Wednesday 23 May 2018

Top heavy United lack leaders and width

With Michael Carrick having moved from the pitch to the dugout upon his retirement, United will need a new captain ahead of 2018-19. United usually give the armband to the longest serving player, with Antonio Valencia having donned it for much of the season just gone. But he's not a natural captain - a skipper in name only -  and therein lies the main shortcoming in Jose's United. We had four different captains in the Champions League this season - from Valencia to Young via Pogba and Smalling. It never used to be this way - a far cry from the halycon days under the totemic on-pitch leadership of Roy Keane, Gary Neville and Bryan Robson. They were synonymous with the club. Pogba doesn't stand out as captaincy material, neither does Young and Smalling can hardly be put in the same bracket as United's previous defensive titans Rio Ferdinand and Nemanja Vidic - both of whom led the team with distinction as great captains in a great United side.

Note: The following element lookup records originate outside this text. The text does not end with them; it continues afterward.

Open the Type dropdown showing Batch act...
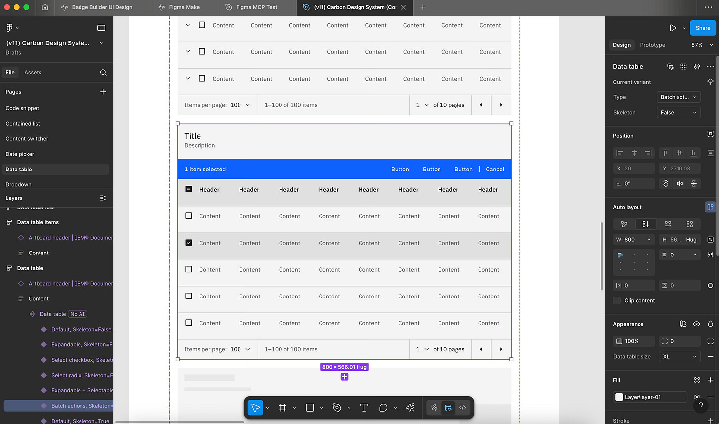Image resolution: width=719 pixels, height=424 pixels. pos(679,97)
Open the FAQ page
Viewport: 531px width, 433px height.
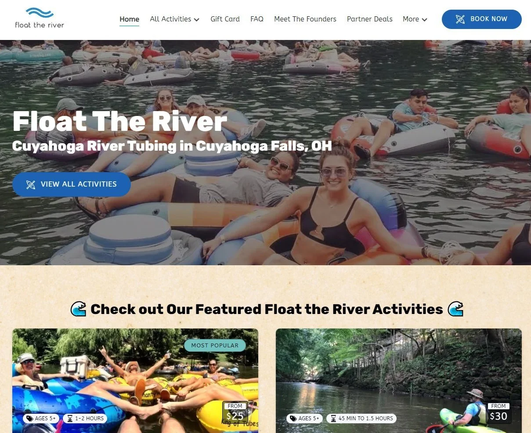point(257,19)
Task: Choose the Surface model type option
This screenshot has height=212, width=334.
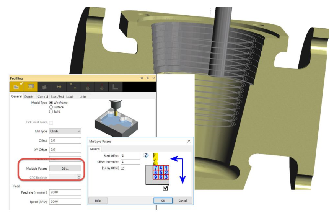Action: point(51,107)
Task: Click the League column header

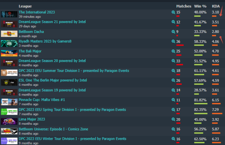Action: coord(25,6)
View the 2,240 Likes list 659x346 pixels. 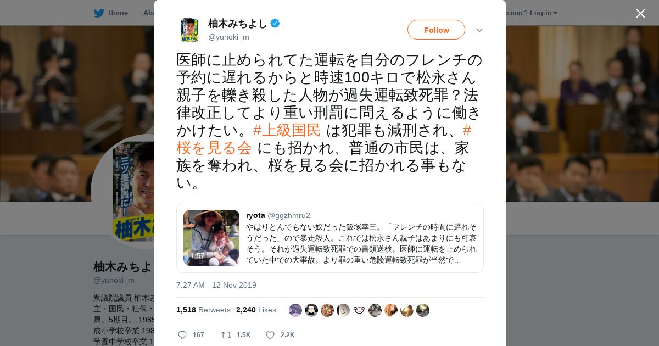coord(256,310)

United do not lack personalities, but there are no true, natural leaders in this squad. No one to grab a game by the scruff of the neck, no one to turn to dig the team out of a hole when the going gets tough, just as Keane used to. No one who stands up to be counted, no one to form a protective shield from the manager and take a struggling player under his wing. You can feel a certain degree of empathy for Jose in this regard - captains are born, not made, and you can't just go out, buy a player and give him the armband. The art of captaining a side just doesn't work like that. Think of the Class of 92 - a once in a lifetime group of homegrown players, a group that had leaders and strong characters in abundance.
Perhaps that same academy system now is not producing enough talent and characters to become leaders. Players are put on such a lofty pedestal at such a young age. Arsenal had Tony Adams and Patrick Vieira, Chelsea had John Terry and Steven Gerrard often seemed to single - handedly drive Liverpool to victory. The best clubs all have strong captains as talismanic figureheads of the side, but those types of players have increasingly become a dying breed.

The squad is also top-heavy, jam packed with a plethora of number tens but no natural width with only one out-and-out striker in Romelu Lukaku. Valencia and Young are inverted, inside-out full-backs that can't beat their man and don't give you width, often cutting in, with Jesse Lingard, Alexis Sanchez, Juan Mata, Anthony Martial, Marcus Rashford all similar in style as number ten-type players, meaning that the cogs in the Reds attack often play too close together and too narrow - making life much easier for opposition defences with the final third clogged up in central areas. The traditional flying winger in the mould of a Ryan Giggs or an Andrei Kanchelskis don't really exist anymore in these modern multifunctional times, but United have no natural width. Jose wanted a left-sided player last summer but didn't get his man - namely Internazionale's Ivan Perisic - which would have helped solve this.